Ecco, dunque, dove si collocano i protagonisti dello studio condotto a Princeton.

Una particolarità dell’organizzazione sociale dei marmoset consiste nella partecipazione dei giovani di entrambi i sessi all’allevamento dei piccoli, in una sorta di apprendistato della cura genitoriale della prole, in cui queste scimmiette sembrano eccellere. I maschi sono ritenuti ottimi padri, e la loro cooperazione nella cura dei figli si è rivelata decisiva, nel corso dell’evoluzione, nella struggle for life nelle aree non-amazzoniche della foresta brasiliana. Si pensi che i padri marmoset portano in collo il piccolo nel suo primo mese di vita per il 70% del tempo.

Kozorovitskiy, Huges, Lee  e Gould, hanno indagato la base neurobiologica di questi comportamenti, stabilendo che la paternità non equivale ad una semplice cooperazione all’allevamento di una prole non propria, ma comporta cambiamenti nella microstruttura del cervello.

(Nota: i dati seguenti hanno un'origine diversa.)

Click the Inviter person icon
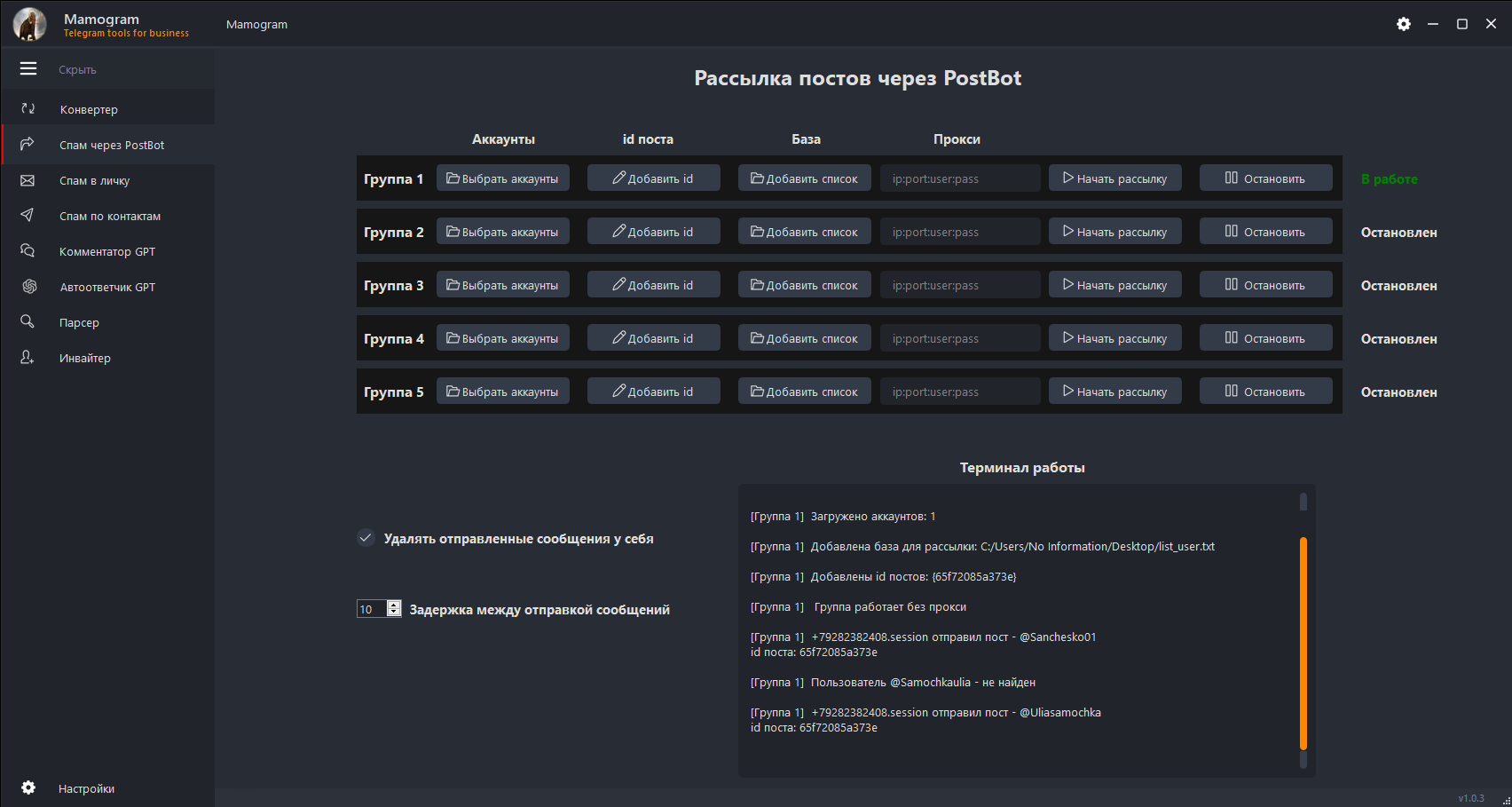Screen dimensions: 1512x807 pos(28,357)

I ricercatori hanno confrontato campioni di tessuto cerebrale di maschi che vivevano in coppia senza prole, con campioni prelevati da maschi divenuti padri per la prima volta e da “padri esperti”.

Lo studio strutturale ha evidenziato che i neuroni piramidali della corteccia prefrontale dei padri avevano una densità di spine dendritiche molto più elevata rispetto ai semplici “fidanzati”. Al livello molecolare, dopo aver avuto figli dalla partner, nel cervello del maschio callitricino aumentava la quantità di recettori per la vasopressina V1a.

I ricercatori hanno contrassegnato i dendriti del tessuto cerebrale esaminato, rilevando che le spine dendritiche sovrabbondanti nel cervello del genitore presentavano una maggiore proporzione di recettori V1a. Questo elemento conduce all’ipotesi che alla base dei cambiamenti strutturali, ancora misteriosi nella loro origine, possa esservi un processo mediato dal neuropeptide vasopressina.

Le evidenze emerse dal lavoro di Elizabeth Gould e dei suoi tre collaboratori, necessitano certamente di verifica e di comparazione in altre specie animali e, particolarmente, di riscontri in altre specie di primati a noi più vicini, quali le Grandi Scimmie del Vecchio Mondo; tuttavia non ci sembra prematuro accostare questi dati alla straordinaria scoperta di cellule del feto che entrano nel cervello della madre (Note e Notizie 24-11-05 Cellule del feto entrano nel cervello della madre), nel più generale quadro dello studio delle basi neurobiologiche dei legami familiari.